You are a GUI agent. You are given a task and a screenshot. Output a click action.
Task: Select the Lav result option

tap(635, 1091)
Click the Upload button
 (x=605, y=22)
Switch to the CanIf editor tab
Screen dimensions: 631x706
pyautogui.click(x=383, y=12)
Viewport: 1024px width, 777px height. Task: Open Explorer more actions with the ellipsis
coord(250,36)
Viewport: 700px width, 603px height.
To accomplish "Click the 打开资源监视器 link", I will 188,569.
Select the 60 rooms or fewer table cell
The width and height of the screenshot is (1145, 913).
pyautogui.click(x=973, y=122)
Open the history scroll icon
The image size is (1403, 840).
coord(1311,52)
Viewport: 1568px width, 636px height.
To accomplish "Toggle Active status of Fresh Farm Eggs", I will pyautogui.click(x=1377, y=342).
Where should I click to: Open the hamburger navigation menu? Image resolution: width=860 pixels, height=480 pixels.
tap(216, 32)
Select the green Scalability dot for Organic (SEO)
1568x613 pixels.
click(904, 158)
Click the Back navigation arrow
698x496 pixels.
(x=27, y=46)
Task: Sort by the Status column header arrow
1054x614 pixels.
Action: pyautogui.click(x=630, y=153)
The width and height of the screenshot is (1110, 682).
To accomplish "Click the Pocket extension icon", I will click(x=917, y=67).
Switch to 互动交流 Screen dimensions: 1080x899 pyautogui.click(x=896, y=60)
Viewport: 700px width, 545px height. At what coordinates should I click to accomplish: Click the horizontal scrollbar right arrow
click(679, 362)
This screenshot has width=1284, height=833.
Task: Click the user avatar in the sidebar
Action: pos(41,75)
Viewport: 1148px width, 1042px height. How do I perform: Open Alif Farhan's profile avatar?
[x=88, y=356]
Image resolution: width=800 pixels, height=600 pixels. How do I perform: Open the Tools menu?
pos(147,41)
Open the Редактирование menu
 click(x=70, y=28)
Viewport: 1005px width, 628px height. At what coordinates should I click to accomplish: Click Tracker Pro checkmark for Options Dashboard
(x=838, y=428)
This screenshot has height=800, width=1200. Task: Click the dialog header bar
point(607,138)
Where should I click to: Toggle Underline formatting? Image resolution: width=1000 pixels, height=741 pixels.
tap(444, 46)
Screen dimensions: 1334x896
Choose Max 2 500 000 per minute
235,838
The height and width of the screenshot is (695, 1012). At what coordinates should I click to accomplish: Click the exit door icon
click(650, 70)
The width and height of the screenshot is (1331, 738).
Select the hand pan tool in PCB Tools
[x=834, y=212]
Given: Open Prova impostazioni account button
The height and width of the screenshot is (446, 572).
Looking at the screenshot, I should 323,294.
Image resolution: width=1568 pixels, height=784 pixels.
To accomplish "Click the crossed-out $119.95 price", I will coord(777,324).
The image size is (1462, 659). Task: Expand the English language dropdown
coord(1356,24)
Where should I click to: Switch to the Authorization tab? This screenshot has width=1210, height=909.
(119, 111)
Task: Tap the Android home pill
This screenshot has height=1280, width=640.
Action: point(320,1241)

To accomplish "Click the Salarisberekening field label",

◇ ◇ ◇ ◇

## Task to carry out
In your answer, repeat each of the records exactly.

## Solution to this exercise
You are a GUI agent. You are given a task and a screenshot. Output a click action.
Task: Select the Lav result option

tap(635, 1091)
Click the Upload button
 (x=605, y=22)
Switch to the CanIf editor tab
Screen dimensions: 631x706
pyautogui.click(x=383, y=12)
Viewport: 1024px width, 777px height. Task: Open Explorer more actions with the ellipsis
coord(250,36)
Viewport: 700px width, 603px height.
To accomplish "Click the 打开资源监视器 link", I will 188,569.
Select the 60 rooms or fewer table cell
The width and height of the screenshot is (1145, 913).
pyautogui.click(x=973, y=122)
Open the history scroll icon
The image size is (1403, 840).
coord(1311,52)
Viewport: 1568px width, 636px height.
To accomplish "Toggle Active status of Fresh Farm Eggs", I will pyautogui.click(x=1377, y=342).
Where should I click to: Open the hamburger navigation menu? Image resolution: width=860 pixels, height=480 pixels.
tap(216, 32)
Select the green Scalability dot for Organic (SEO)
1568x613 pixels.
click(904, 158)
Click the Back navigation arrow
698x496 pixels.
(x=27, y=46)
Task: Sort by the Status column header arrow
1054x614 pixels.
Action: pyautogui.click(x=630, y=153)
The width and height of the screenshot is (1110, 682).
To accomplish "Click the Pocket extension icon", I will click(x=917, y=67).
Switch to 互动交流 Screen dimensions: 1080x899 pyautogui.click(x=896, y=60)
Viewport: 700px width, 545px height. At what coordinates should I click to accomplish: Click the horizontal scrollbar right arrow
click(679, 362)
This screenshot has width=1284, height=833.
Task: Click the user avatar in the sidebar
Action: pos(41,75)
Viewport: 1148px width, 1042px height. How do I perform: Open Alif Farhan's profile avatar?
[x=88, y=356]
Image resolution: width=800 pixels, height=600 pixels. How do I perform: Open the Tools menu?
pos(147,41)
Open the Редактирование menu
 click(x=70, y=28)
Viewport: 1005px width, 628px height. At what coordinates should I click to accomplish: Click Tracker Pro checkmark for Options Dashboard
(x=838, y=428)
This screenshot has height=800, width=1200. Task: Click the dialog header bar
point(607,138)
Where should I click to: Toggle Underline formatting? Image resolution: width=1000 pixels, height=741 pixels.
tap(444, 46)
Screen dimensions: 1334x896
Choose Max 2 500 000 per minute
235,838
The height and width of the screenshot is (695, 1012). At what coordinates should I click to accomplish: Click the exit door icon
click(650, 70)
The width and height of the screenshot is (1331, 738).
Select the hand pan tool in PCB Tools
[x=834, y=212]
Given: Open Prova impostazioni account button
The height and width of the screenshot is (446, 572).
Looking at the screenshot, I should 323,294.
Image resolution: width=1568 pixels, height=784 pixels.
To accomplish "Click the crossed-out $119.95 price", I will coord(777,324).
The image size is (1462, 659). Task: Expand the English language dropdown
coord(1356,24)
Where should I click to: Switch to the Authorization tab? This screenshot has width=1210, height=909.
(119, 111)
Task: Tap the Android home pill
This screenshot has height=1280, width=640.
Action: point(320,1241)

To accomplish "Click the Salarisberekening field label",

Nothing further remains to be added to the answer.